◆ DESCRIPTION OF THE TASK
Only the lines from the one containing "Click the 收藏" through the one containing "Click avatar on" should be printed, exactly as they appear below, with both ends included.

◆ INPUT RECORDS

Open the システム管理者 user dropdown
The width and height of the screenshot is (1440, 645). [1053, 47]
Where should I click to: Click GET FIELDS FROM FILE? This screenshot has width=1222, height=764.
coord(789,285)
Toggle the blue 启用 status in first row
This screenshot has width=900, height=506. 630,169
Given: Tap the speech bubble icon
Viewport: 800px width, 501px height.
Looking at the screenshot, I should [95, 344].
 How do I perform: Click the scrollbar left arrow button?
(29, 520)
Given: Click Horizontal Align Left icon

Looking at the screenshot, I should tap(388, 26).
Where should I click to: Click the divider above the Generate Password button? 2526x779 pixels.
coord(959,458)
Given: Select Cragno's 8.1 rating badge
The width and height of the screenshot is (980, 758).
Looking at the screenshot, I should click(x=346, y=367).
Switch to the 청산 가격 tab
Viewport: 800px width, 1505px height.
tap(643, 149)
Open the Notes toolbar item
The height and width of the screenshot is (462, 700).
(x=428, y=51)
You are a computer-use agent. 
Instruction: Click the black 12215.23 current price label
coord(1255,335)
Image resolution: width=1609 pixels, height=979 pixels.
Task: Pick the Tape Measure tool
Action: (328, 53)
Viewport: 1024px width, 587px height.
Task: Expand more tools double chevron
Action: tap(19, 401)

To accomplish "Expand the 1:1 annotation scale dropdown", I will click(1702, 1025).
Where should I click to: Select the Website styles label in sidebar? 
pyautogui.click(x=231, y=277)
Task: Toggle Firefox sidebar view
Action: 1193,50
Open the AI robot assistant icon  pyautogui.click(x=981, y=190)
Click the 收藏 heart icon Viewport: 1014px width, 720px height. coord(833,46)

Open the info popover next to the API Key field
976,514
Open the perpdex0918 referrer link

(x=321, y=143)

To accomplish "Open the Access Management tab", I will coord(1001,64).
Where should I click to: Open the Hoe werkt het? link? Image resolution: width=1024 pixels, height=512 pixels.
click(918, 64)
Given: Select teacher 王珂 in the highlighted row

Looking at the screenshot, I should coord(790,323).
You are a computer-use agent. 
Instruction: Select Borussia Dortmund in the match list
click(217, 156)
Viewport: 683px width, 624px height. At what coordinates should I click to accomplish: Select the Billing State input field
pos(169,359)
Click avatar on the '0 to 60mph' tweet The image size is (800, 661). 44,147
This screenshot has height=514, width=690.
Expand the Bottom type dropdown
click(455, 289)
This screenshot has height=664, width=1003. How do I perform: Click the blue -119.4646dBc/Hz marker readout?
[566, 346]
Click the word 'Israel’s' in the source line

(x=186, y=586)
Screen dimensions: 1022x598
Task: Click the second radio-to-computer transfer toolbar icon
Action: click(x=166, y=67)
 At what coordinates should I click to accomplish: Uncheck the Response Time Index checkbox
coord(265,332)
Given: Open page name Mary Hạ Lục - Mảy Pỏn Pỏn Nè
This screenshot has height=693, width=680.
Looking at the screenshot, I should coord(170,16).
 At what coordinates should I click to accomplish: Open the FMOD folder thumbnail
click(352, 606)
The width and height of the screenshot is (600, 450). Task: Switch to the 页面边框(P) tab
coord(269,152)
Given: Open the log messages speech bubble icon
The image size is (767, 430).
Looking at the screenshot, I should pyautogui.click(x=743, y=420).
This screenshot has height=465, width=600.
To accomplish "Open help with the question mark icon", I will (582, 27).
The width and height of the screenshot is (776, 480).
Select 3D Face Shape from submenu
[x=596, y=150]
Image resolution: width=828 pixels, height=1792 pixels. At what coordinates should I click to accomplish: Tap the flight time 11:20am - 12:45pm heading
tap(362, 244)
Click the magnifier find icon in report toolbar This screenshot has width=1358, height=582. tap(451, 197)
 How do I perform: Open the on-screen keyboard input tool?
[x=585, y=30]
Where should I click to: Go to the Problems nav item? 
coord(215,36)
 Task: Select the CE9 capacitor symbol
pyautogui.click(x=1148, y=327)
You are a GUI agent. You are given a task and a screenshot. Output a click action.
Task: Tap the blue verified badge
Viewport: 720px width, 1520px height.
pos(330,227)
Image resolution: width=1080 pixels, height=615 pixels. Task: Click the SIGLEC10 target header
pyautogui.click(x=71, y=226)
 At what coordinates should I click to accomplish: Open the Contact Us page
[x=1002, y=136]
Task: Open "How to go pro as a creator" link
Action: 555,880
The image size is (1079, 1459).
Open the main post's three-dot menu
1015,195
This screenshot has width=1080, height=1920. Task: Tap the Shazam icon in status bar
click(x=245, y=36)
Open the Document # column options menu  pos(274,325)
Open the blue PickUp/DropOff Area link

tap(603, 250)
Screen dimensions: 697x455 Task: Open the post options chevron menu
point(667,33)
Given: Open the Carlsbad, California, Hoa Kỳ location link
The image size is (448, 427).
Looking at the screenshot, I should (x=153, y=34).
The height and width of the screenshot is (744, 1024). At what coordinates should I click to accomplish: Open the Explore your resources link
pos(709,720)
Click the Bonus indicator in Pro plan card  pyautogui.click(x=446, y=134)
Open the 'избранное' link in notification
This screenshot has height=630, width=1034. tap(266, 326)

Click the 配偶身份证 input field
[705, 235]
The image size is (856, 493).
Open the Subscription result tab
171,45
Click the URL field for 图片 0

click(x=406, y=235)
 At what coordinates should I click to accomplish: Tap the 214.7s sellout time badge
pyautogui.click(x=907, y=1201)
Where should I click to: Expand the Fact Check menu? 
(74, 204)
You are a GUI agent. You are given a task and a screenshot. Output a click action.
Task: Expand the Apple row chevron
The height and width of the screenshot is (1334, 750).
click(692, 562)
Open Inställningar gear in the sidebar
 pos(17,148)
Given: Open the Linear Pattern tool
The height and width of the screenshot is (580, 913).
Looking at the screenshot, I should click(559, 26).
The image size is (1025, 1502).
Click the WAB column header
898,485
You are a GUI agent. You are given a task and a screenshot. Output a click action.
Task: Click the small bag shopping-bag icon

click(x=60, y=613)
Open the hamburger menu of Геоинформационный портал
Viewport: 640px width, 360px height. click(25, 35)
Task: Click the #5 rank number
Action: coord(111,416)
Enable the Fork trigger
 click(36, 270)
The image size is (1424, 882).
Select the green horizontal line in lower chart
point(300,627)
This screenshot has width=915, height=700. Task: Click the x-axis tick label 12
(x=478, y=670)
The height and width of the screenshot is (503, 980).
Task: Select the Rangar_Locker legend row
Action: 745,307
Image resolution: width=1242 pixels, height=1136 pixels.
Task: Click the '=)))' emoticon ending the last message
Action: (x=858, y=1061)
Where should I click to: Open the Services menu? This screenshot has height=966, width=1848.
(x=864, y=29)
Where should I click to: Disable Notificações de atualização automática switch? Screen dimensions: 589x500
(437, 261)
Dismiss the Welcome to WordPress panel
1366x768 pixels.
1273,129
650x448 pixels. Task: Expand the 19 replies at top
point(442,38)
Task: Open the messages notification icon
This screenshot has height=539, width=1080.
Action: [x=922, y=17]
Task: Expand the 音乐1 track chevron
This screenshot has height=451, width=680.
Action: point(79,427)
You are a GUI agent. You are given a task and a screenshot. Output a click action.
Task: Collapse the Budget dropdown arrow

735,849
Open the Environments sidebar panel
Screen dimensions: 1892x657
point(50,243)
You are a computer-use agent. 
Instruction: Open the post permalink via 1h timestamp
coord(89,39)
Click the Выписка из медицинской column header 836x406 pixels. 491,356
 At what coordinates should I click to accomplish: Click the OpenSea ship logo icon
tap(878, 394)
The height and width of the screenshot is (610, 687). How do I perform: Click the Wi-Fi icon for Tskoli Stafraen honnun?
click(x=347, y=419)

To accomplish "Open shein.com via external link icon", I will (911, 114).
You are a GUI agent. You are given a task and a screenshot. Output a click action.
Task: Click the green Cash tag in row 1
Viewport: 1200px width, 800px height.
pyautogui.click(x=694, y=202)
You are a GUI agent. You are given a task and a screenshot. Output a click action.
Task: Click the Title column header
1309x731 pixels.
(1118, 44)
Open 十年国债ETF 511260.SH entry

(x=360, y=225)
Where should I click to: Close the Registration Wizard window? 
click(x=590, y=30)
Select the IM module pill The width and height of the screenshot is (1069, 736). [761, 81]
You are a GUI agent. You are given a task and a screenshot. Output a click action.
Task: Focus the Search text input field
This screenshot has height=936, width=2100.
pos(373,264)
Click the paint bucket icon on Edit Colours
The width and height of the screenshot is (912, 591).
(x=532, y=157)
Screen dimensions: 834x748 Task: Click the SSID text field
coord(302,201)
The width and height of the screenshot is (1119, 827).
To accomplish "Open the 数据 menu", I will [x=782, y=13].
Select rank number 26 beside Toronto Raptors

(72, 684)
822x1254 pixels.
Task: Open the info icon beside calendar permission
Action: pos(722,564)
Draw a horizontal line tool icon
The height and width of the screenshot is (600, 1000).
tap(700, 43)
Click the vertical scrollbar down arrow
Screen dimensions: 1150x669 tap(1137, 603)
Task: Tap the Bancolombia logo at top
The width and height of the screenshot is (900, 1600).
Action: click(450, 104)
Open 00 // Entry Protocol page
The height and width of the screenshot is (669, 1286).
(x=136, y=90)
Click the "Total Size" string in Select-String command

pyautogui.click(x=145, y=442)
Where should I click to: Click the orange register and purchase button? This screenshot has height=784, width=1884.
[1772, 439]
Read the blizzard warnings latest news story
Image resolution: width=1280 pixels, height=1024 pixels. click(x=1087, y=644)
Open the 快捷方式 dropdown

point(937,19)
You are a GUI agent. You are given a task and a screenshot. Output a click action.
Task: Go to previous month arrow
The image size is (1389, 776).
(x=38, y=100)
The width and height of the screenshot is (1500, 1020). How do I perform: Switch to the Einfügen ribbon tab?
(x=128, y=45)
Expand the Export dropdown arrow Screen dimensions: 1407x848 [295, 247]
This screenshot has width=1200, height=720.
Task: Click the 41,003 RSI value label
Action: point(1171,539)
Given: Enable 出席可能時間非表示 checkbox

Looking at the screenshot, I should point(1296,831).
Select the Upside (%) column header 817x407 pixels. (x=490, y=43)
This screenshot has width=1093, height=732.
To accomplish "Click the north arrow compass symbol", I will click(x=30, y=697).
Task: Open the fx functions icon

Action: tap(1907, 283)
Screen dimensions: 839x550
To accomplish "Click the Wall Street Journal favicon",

◆ TASK RESULT
Click the 收藏 heart icon Viewport: 1014px width, 720px height. coord(833,46)

Open the info popover next to the API Key field
976,514
Open the perpdex0918 referrer link

(x=321, y=143)

To accomplish "Open the Access Management tab", I will coord(1001,64).
Where should I click to: Open the Hoe werkt het? link? Image resolution: width=1024 pixels, height=512 pixels.
click(918, 64)
Given: Select teacher 王珂 in the highlighted row

Looking at the screenshot, I should coord(790,323).
You are a computer-use agent. 
Instruction: Select Borussia Dortmund in the match list
click(217, 156)
Viewport: 683px width, 624px height. At what coordinates should I click to accomplish: Select the Billing State input field
pos(169,359)
Click avatar on the '0 to 60mph' tweet The image size is (800, 661). 44,147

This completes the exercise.